[[ Supplied material open ]]

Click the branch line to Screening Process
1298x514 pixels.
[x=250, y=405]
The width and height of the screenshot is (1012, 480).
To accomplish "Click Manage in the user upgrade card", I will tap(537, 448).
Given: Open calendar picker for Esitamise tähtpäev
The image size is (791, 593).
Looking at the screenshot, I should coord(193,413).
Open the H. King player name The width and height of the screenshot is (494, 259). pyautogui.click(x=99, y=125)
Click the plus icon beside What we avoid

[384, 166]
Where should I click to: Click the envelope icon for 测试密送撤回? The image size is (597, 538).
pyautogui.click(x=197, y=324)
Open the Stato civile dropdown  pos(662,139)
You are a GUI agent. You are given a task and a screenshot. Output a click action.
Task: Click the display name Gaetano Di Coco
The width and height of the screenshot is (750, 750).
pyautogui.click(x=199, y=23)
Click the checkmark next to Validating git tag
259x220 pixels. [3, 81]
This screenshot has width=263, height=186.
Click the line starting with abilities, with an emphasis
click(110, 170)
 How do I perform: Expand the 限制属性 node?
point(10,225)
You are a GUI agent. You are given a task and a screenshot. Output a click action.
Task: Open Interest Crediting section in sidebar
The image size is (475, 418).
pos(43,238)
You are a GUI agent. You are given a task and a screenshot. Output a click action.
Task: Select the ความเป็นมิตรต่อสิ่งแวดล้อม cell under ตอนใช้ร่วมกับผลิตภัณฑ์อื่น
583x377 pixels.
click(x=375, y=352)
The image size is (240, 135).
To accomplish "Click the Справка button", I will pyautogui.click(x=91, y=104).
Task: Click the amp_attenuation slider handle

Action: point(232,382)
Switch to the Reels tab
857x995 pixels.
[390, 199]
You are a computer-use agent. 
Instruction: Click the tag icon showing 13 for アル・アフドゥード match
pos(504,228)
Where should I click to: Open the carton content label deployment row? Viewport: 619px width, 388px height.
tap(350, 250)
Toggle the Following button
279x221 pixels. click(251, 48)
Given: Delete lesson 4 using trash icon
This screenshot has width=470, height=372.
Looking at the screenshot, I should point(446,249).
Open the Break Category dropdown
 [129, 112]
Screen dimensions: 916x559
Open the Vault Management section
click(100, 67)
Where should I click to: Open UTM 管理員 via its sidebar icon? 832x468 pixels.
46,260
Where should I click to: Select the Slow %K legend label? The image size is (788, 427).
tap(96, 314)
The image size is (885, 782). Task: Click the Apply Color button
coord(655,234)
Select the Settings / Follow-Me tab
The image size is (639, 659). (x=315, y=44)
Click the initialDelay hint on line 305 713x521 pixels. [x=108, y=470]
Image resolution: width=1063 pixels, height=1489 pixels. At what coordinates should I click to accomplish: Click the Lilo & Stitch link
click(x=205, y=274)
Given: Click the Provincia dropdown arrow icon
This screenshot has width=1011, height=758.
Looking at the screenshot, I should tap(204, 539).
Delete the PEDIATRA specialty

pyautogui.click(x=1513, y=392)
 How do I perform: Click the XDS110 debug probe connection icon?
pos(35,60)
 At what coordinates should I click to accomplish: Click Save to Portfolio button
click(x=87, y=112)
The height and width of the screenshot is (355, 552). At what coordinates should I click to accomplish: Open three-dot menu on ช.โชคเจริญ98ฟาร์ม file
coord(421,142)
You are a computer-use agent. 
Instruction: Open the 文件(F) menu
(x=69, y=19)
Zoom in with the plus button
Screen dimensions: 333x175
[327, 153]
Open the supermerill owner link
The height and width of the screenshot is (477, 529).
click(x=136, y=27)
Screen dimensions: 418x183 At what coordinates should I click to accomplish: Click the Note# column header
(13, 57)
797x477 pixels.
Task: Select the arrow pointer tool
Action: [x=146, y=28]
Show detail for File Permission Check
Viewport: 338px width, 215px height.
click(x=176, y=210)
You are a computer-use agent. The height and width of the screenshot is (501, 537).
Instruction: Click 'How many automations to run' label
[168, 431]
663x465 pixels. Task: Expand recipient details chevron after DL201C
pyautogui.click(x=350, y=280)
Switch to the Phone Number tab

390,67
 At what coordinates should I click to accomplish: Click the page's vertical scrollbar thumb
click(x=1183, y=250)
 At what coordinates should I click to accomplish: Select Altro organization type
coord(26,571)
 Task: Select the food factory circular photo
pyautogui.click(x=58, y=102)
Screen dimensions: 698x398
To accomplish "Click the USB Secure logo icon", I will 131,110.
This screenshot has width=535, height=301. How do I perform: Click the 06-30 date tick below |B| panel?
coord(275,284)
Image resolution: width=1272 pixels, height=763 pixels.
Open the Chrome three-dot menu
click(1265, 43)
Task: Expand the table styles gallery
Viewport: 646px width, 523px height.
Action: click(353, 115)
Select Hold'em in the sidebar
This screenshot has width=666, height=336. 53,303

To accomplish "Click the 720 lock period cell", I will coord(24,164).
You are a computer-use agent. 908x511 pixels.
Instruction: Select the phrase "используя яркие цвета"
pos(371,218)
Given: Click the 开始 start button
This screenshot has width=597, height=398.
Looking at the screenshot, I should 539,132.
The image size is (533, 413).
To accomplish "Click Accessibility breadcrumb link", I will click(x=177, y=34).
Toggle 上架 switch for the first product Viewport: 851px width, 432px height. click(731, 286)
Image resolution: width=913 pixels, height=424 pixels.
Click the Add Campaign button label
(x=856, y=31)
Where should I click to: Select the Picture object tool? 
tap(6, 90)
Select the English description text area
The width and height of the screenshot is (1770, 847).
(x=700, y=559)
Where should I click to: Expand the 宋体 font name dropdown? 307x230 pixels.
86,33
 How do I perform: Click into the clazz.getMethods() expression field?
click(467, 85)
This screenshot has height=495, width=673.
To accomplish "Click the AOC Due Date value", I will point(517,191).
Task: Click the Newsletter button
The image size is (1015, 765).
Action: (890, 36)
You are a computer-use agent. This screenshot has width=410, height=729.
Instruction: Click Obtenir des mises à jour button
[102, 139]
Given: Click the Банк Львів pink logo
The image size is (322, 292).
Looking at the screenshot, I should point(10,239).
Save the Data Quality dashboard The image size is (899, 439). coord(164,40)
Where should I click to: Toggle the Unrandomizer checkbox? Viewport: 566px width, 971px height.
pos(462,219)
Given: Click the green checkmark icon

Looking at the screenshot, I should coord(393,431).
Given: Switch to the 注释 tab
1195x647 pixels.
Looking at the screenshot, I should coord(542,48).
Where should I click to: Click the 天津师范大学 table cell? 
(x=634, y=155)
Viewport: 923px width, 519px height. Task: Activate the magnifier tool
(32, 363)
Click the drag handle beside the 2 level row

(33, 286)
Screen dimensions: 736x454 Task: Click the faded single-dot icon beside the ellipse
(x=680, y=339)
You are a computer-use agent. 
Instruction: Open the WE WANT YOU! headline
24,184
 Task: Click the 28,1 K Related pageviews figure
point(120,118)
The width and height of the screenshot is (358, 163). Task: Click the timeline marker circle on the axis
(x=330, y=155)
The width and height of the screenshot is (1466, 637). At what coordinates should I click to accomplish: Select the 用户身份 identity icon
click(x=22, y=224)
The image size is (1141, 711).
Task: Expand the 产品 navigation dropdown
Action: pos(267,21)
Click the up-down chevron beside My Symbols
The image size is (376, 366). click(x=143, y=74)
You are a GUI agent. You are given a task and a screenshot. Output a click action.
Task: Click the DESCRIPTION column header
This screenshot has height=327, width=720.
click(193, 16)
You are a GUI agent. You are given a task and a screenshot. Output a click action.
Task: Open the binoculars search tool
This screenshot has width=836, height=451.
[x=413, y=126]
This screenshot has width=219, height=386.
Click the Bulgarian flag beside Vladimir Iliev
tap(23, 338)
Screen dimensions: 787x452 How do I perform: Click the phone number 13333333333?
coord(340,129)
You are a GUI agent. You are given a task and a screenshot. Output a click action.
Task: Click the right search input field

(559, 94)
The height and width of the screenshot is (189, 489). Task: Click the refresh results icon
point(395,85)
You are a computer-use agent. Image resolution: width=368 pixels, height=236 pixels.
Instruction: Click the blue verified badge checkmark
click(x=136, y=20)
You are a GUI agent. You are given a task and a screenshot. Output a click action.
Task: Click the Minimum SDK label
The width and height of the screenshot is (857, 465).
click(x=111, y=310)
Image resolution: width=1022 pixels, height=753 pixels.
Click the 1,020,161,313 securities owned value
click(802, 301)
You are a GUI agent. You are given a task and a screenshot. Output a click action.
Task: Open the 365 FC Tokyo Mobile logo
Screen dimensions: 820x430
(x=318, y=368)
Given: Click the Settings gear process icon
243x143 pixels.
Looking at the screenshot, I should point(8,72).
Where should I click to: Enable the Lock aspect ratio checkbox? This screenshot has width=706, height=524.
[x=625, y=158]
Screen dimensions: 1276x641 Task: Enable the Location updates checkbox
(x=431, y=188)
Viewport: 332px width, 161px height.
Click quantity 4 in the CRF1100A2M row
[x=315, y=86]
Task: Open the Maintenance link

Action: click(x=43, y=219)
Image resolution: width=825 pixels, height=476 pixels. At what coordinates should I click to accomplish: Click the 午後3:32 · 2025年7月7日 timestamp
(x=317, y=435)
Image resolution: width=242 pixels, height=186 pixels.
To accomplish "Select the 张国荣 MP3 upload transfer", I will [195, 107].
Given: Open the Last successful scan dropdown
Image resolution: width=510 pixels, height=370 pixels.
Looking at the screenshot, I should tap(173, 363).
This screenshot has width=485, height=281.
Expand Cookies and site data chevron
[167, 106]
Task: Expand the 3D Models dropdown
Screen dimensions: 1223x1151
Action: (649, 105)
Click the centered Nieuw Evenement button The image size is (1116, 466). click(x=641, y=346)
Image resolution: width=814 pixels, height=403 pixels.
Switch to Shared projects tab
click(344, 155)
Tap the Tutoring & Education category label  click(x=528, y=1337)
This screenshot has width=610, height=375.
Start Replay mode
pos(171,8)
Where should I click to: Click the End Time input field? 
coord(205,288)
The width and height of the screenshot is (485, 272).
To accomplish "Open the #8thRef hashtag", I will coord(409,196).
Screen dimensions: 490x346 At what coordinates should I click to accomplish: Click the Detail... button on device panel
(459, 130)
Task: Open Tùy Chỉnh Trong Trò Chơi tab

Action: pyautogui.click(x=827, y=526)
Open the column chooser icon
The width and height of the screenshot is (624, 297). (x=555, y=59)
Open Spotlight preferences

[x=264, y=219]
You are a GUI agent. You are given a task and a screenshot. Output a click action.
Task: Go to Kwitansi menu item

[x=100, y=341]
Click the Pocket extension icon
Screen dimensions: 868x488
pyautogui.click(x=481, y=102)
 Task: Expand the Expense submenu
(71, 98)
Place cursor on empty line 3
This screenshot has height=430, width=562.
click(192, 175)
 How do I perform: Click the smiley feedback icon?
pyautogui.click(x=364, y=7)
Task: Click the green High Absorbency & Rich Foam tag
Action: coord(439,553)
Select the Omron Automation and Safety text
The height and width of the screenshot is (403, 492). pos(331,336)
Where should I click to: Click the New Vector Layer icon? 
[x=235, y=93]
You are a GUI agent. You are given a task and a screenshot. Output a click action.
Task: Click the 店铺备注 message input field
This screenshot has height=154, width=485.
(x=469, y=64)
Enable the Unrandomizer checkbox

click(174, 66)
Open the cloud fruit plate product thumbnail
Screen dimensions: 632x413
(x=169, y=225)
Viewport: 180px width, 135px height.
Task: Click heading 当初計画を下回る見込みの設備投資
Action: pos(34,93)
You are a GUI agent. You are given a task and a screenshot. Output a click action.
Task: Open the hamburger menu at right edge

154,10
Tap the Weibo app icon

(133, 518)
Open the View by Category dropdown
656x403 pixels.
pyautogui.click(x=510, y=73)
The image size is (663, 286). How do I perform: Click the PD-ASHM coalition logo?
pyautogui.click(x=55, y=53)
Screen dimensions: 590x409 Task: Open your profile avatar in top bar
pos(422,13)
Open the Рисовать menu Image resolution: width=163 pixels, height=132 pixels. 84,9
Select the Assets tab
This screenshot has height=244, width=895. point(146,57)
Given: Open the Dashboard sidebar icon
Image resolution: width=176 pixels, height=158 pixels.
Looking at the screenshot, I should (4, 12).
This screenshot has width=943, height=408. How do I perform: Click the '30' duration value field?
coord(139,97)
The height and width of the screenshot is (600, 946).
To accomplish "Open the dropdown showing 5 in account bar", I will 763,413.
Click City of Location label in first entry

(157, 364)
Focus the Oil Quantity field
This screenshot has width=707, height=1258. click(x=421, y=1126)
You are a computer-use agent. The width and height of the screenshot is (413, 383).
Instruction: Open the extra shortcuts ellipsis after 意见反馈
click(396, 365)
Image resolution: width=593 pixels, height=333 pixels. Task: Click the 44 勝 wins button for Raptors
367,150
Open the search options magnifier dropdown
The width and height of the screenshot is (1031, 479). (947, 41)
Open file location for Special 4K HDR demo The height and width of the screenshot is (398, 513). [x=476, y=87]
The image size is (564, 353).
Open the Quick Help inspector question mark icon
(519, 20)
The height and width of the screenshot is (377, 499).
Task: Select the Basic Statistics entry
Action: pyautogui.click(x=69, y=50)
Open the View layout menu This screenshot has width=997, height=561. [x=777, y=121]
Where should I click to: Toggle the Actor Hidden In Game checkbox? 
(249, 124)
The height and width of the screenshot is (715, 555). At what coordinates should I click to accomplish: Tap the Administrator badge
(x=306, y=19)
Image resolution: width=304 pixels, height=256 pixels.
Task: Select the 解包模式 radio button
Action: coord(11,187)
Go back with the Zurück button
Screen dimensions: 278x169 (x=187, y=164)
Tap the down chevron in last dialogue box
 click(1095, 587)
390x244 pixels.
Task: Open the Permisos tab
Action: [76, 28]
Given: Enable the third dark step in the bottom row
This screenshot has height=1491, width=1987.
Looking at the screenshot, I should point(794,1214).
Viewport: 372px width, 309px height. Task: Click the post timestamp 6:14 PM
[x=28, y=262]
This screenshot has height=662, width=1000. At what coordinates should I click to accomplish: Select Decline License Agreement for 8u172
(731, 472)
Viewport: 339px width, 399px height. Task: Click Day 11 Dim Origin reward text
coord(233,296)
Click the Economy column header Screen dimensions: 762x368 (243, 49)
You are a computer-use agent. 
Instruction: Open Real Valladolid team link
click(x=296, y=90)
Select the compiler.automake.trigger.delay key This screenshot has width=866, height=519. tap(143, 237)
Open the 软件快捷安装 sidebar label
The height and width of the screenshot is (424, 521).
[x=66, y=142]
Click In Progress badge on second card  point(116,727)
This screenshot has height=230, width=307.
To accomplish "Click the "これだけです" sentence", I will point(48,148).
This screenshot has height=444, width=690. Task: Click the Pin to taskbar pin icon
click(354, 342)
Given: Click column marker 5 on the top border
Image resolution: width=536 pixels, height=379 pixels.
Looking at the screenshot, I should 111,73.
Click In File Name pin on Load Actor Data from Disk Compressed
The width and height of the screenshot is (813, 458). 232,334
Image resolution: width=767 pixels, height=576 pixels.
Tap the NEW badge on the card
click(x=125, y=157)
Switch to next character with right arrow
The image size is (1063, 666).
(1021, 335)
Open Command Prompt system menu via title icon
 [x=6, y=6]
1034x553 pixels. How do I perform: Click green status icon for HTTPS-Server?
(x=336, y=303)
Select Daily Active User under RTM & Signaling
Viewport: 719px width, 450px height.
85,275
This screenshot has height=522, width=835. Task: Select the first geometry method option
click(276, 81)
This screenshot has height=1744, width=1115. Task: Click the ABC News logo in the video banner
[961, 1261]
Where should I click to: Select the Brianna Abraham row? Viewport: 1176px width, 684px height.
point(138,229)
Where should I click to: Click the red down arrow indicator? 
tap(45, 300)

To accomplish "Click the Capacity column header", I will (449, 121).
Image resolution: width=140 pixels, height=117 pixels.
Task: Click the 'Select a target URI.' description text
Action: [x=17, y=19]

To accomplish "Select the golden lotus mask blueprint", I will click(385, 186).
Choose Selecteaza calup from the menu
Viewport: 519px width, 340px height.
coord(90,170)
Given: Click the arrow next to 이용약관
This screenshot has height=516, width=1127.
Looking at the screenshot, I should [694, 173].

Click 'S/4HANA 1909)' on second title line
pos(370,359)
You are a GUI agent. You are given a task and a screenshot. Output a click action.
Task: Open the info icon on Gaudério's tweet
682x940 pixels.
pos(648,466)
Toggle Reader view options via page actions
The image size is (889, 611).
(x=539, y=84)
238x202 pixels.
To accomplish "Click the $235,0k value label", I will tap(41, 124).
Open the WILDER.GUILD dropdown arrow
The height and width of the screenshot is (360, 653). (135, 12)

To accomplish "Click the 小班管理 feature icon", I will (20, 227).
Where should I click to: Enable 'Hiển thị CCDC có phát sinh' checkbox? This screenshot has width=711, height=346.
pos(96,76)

[[ Supplied material closed ]]

* _Exercise description_: Within the entries, find each line holding the string "product". Reply with how many there are, as a number alone.

* _Answer for this exercise_: 2